^ Actually it should be in Rothbards mystery of banking ( which i think you have read)
bordsilver said:^ Actually it should be in Rothbards mystery of banking ( which i think you have read)
Mystery of Banking p.64 said:Any devices for economizing cash balances will do as well as clearing systems in reducing the public's demand for money. Credit cards are an excellent current example. Contrary to some views, credit cards are not in themselves money and therefore do not add to the money supply. Suppose, for example, that I eat dinner in a restaurant, run up a $20 bill, and pay by American Express card rather than by cash. The American Express card is not money. One way to see that is to note whether using the card constitutes final payment for the dinner. One crucial feature of money is that using it constitutes final payment; there is no need for any more. If I pay for the dinner with a $20 bill, for example, that's it; my debt has been canceled finally and completely. Hence the $20 was truly money. But handing the restaurant my American Express card hardly completes the matter; on the contrary, I then have to pay American Express $20, plus interest at some later date.
In fact, when a credit card is used, two credit transactions are taking place at once. In the above example, American Express lends me the money by paying the restaurant on my behalf; at the same time, I pledge to pay American Express $20 plus interest. In other words, American Express picks up my tab and then I owe it money Credit cards, then, are not part of the money supply. But carrying them enables me to walk around with a far lower cash balance, for they provide me with the ability to borrow instantly from the credit card companies.
Credit cards permit me to economize on cash. The development of credit cards, clearing systems, and other devices to economize cash, will therefore cause the demand for money to be reduced, and prices to increase. Again, however, these effects are one-shot, as the new device is invented and spreads throughout the economy, and its impact is probably not very important quantitatively. These new devices cannot begin to account for the chronic, let alone the accelerating, inflation that plagues the modern world.
But handing the restaurant my American Express card hardly completes the matter; on the contrary, I then have to pay American Express $20, plus interest at some later date.
hiho said:Interested how you survive without credit? I mean without loans, credit cards etc can you live day to day without a loan of some sort
bordsilver said:Shiney! Suggest you actually read what he says RE mortgages and why he differentiates.
There are significant differences for a variety of reasons and he spends around a third of his 300-odd pages painstakingly going through the reasons in detail. The use of credit cards primarily leads to a short term boost in inflation through a reduction in the desire to hold cash reserves. The same effect happens if employers pay you monthly instead of six monthly or fortnightly instead of monthly etc - there is a reduction in the desire to hold cash reserves for the purposes of day to day spending which leads to a short term boost in the amount of money chasing the same current goods and services.

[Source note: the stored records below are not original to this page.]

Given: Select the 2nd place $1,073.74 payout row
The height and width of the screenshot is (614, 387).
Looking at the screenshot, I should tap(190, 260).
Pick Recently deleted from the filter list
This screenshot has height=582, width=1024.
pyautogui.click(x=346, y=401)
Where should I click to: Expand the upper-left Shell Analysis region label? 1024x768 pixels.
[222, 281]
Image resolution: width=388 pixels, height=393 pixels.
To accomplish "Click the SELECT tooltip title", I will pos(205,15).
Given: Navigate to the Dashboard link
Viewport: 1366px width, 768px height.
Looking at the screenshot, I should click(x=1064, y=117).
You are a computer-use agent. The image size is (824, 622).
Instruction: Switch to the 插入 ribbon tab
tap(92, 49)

As I have said numerous times now, please just go read his (or similar) book before you keep regurgitating the same tired misconceptions - it would create a lot less angst for everybody.

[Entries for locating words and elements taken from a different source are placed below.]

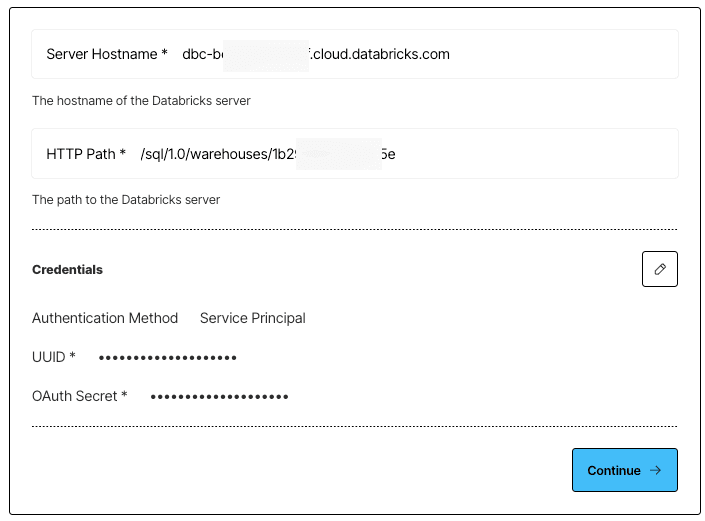The height and width of the screenshot is (521, 705).
Task: Click the redacted block in Server Hostname
Action: [266, 56]
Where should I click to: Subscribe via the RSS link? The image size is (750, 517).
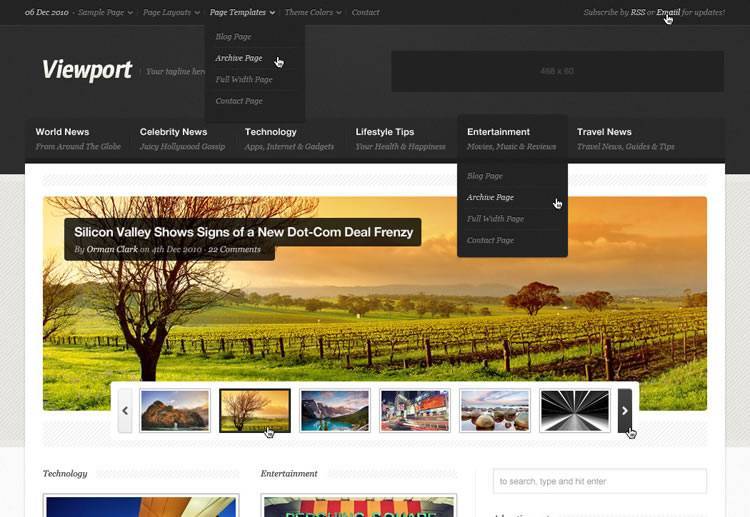tap(638, 12)
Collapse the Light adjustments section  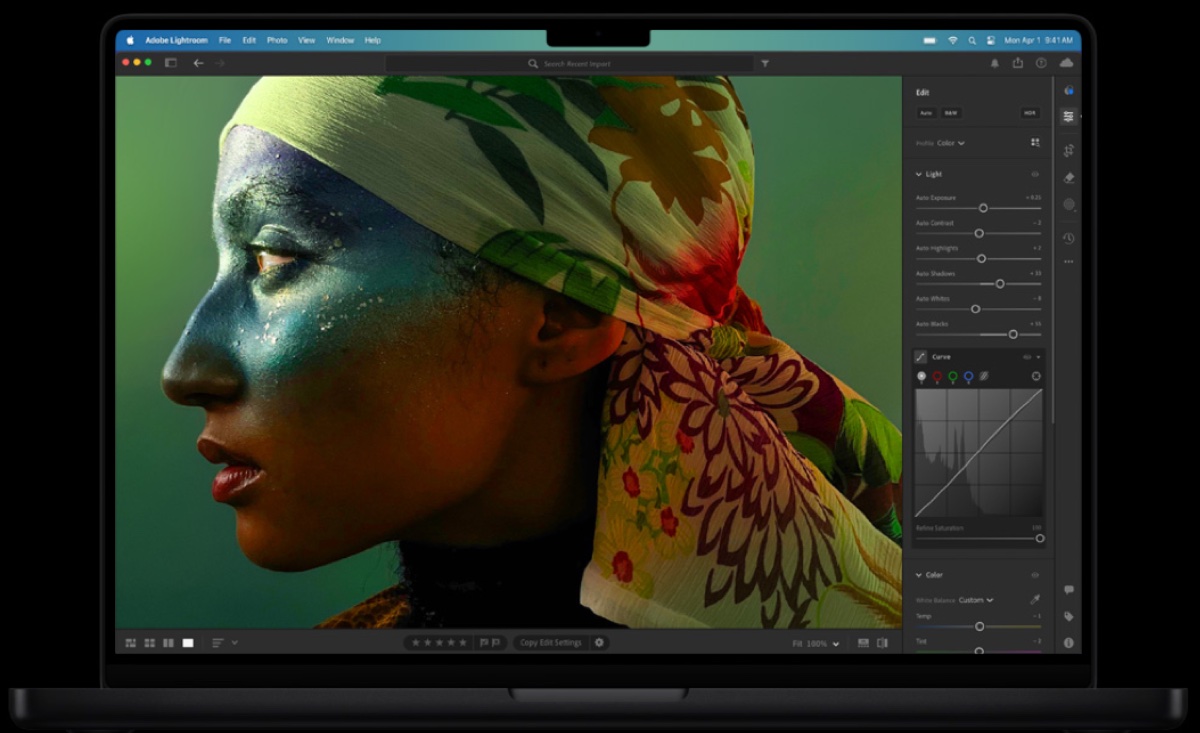(x=917, y=174)
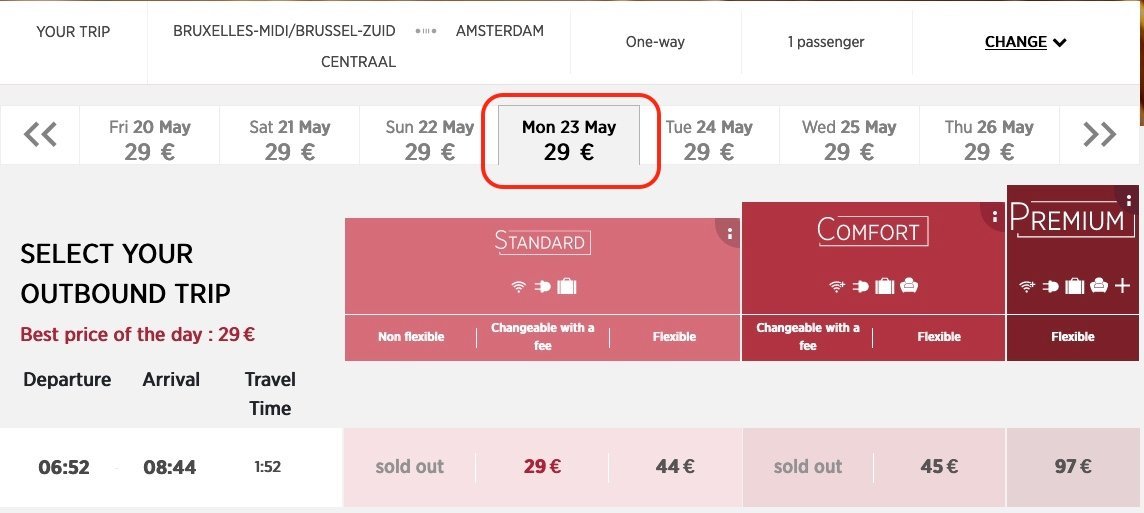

mmm....shiney! said:I've read it
mmm....shiney! said:and just because he is Murray rothbard it doesn't mean everything he says is correct. Just ask Fekete that one.
Yippe-Ki-Ya said:One thing's for bluddy sure - property prices and car prices would be a very small fraction of that they currenly are (compared to wages) in the absense of credit.

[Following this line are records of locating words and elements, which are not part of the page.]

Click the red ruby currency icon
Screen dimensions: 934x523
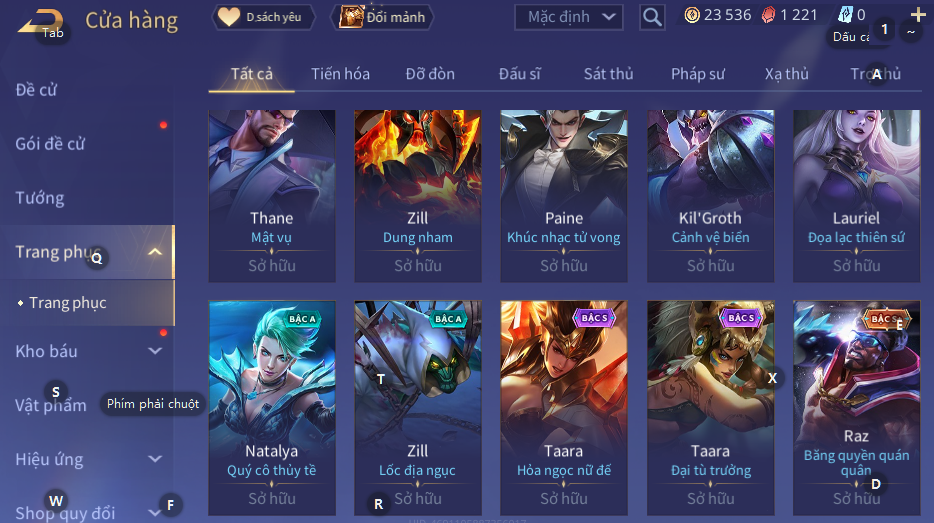point(768,15)
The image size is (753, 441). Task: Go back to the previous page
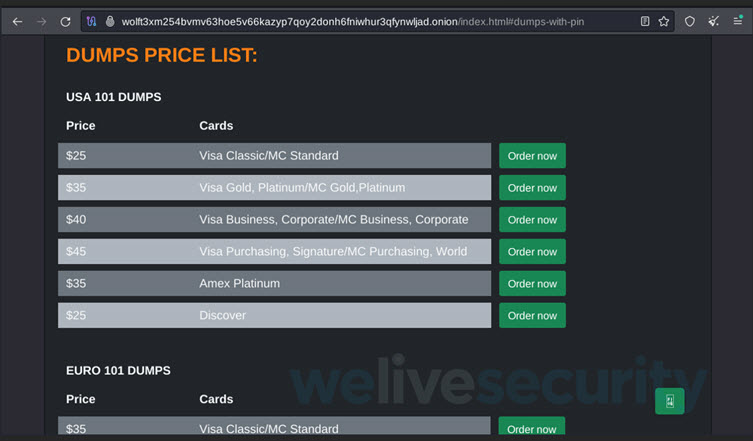coord(17,22)
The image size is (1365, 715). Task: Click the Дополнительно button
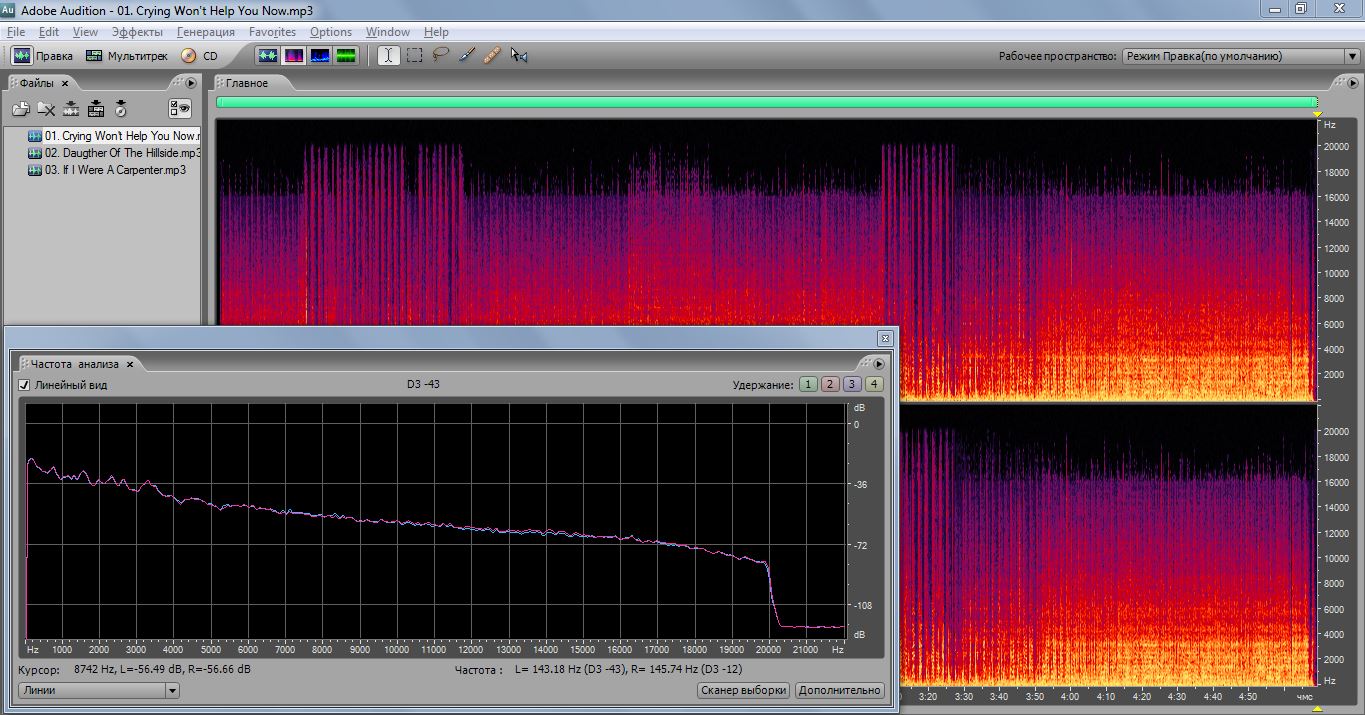pyautogui.click(x=840, y=690)
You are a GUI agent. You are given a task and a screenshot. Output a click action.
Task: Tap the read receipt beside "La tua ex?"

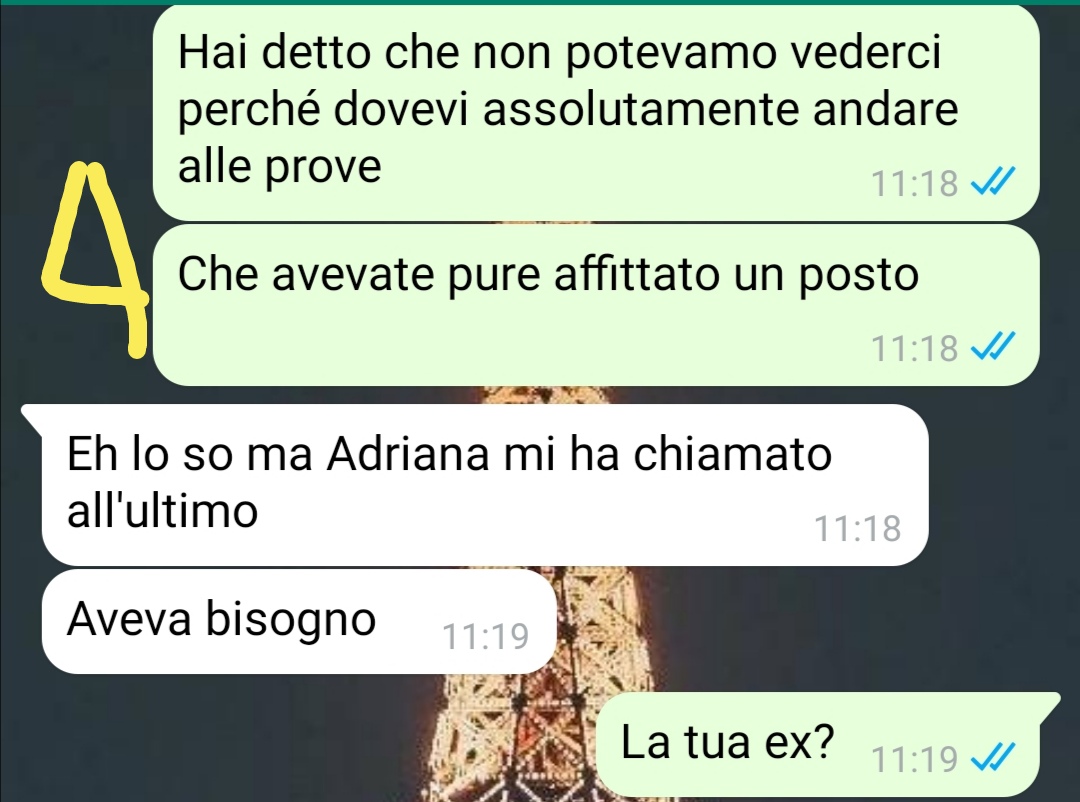tap(993, 758)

In that sense credit is a scurge - designed to benefit the banking elite and imprison the average person to be a slave of the banks for the rest of his/her miserable life.
Most people are just too dumb to understand that and actually think that credit "helps us" to afford stuff (like houses).
what a croc...
Auspm said:Even JP Morgan himself said only Gold and Silver are money, everything else is just credit!
mmm....shiney! said:So the $38billion currently owed by Australian's is not money Murray Rothbard? Curious.
https://www.moneysmart.gov.au/borrowing-and-credit/credit-cards/credit-card-debt-clock
Auspm said:But my favourite public surmation on this issue has to go to one of my favourite ranters...
[youtube]http://youtu.be/DBMYxoveUNY[/youtube]
hiho said:Interesting responses but how many of you can say you live without credit, Ideologies aside?
1for1 said:hiho said:Interesting responses but how many of you can say you live without credit, Ideologies aside?
Currently no credit.. i try to be stress free so i live longer, can sleep at nights, and can maintain a full head of here...
Buying a property without credit is my delimma.
1for1
1for1 said:hiho said:Interesting responses but how many of you can say you live without credit, Ideologies aside?
Currently no credit.. i try to be stress free so i live longer, can sleep at nights, and can maintain a full head of here...
Buying a property without credit is my delimma.